AI-Twins in der Marktforschung

In einer Welt, die zunehmend von Daten und Technologie geprägt ist, erweitert generative KI (AI) die Instrumente der Marktforschung grundlegend. Ähnlich zu digitalen Zwillingen physischer Objekte simulieren KI-basierte Zwillinge heute Kund:innenpräferenzen und -verhalten in realitätsnahen Szenarien. Angetrieben von grossen Sprachmodellen (Large Language Models, LLMs) entstehen AI-Twins, die sich darauf auswirken, wie Unternehmen Konsument:innenbedürfnisse verstehen und analysieren. Diese Zwillinge liefern nicht nur tiefere Einblicke in simulierte Eins-zu-eins-Interviews, sondern auch Ergebnisse innerhalb von Minuten, selbst bei grossangelegten Umfragen oder A/B-Tests.

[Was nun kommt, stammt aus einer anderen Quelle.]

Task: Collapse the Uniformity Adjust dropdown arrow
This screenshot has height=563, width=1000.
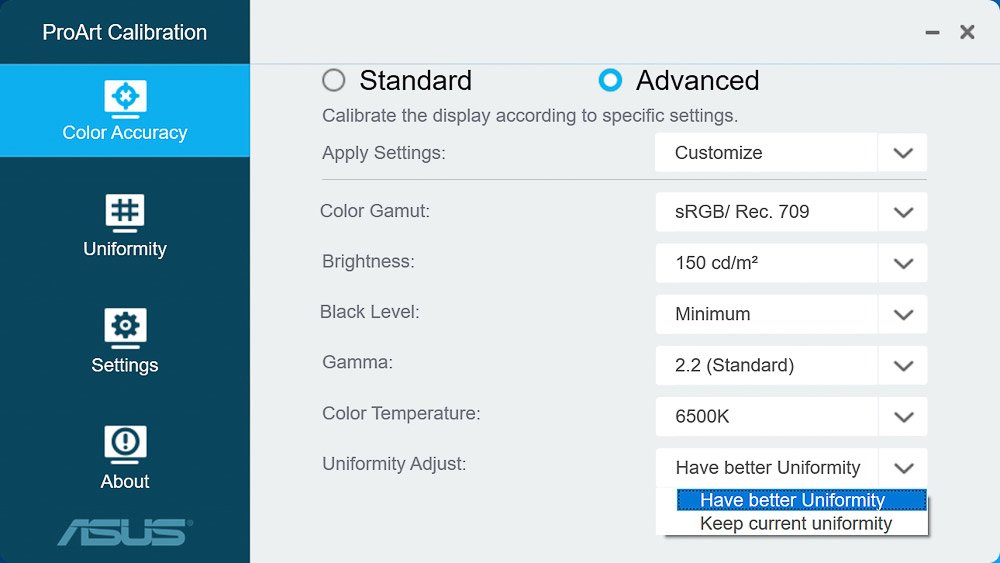Action: click(x=903, y=468)
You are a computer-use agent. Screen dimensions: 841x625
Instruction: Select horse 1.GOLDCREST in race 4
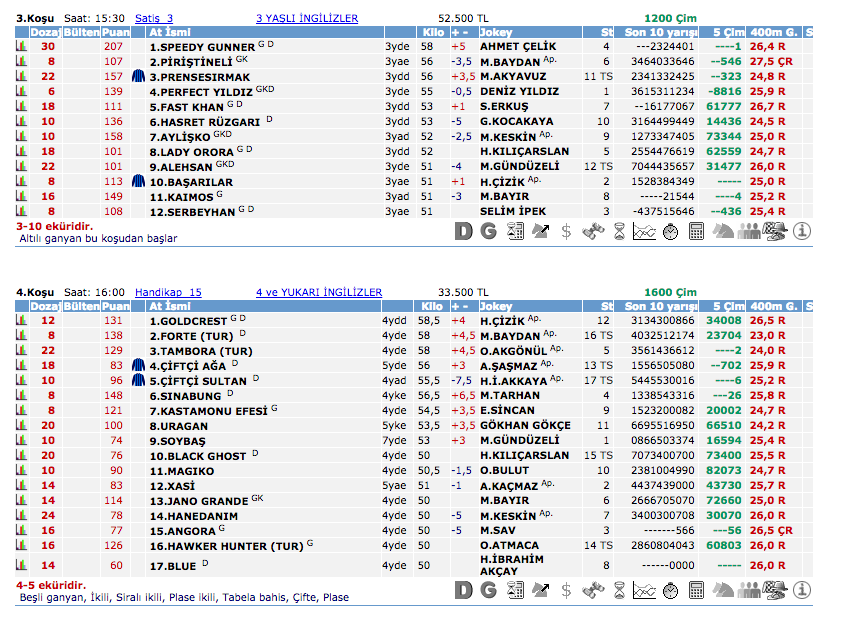click(x=188, y=321)
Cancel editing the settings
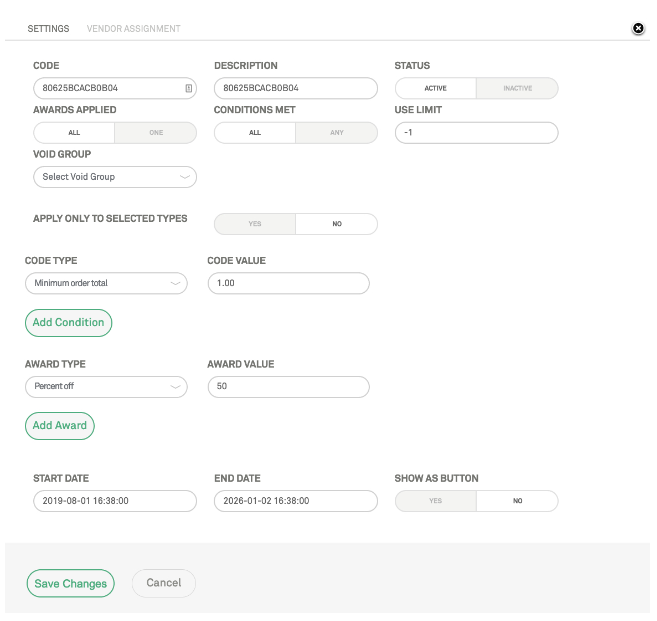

Wer AI-Twins gezielt einsetzt, reagiert schneller auf Marktveränderungen, passt Strategien flexibel an und sichert sich so einen nachhaltigen Wettbewerbsvorteil.

Herausforderung: Datenflut trifft schnellen Wandel

Unternehmen sehen sich heute mit einer enormen und stetig wachsenden Menge an Daten konfrontiert. Diese reichen von Kund:inneninteraktionen und Transaktionen bis hin zu vielfältigen digitalen Touchpoints, Marktstudien und Social-Media-Analysen. Gleichzeitig wächst der Druck auf schnelle Entscheidungen und agile Anpassungen in der Produktentwicklung, beim Marketing oder in der strategischen Planung.

Traditionelle Marktforschungsmethoden erreichen hier ihre Grenzen: Sie sind oft langsam sowie kostenintensiv und erlauben meist nur begrenzte Hypothesentests. Umfragen, Interviews und klassische Feldstudien liefern zwar wertvolle Einsichten, sind aber häufig zeitaufwendig und dadurch wenig agil. Hinzu kommt, dass reale Experimente – etwa zur Produktvalidierung, Werbemitteloptimierung oder Preisgestaltung – teuer sind und nicht immer wiederholt oder in grösserer Zahl durchgeführt werden können.

Genau hier setzen AI-Twins an. Sie ermöglichen Unternehmen, Kund:innenpräferenzen und -verhalten zu simulieren, sodass Hypothesen schnell, kosteneffizient und in hoher Frequenz getestet werden können. Anstatt aufwendig reale Studien oder Feldversuche zu organisieren, bieten AI-Twins die Möglichkeit, potenzielle Marktreaktionen, Produktfeatures oder Werbebotschaften unmittelbar und in grosser Breite digital zu prüfen.

Was steckt hinter einem AI-Twin?

Ein AI-Twin ist eine digitale, KI-basierte Replik einzelner Konsument:innen oder ganzer Zielgruppen. Er beruht auf synthetischen Daten, die reale Einstellungen, Präferenzen und Verhaltensweisen nachbilden. Dabei werden sogenannte synthetische Antworten («Synth-Responses») generiert, die reale Interaktionen und Wahrnehmungen von Kund:innen simulieren.

Konkret gehen AI-Twins über Predictive Analytics hinaus: Sie sagen nicht nur Ergebnisse voraus, sondern stellen individuelle Verhaltensweisen realitätsnah nach. Diese Zwillinge entstehen aus umfangreichen Datensätzen, die entweder direkt aus bestehenden Kund:inneninformationen oder aus idealtypischen Zielgruppenprofilen gewonnen werden. Dadurch können Unternehmen Szenarien durchspielen, die sonst aufwendig oder sogar unmöglich zu testen wären.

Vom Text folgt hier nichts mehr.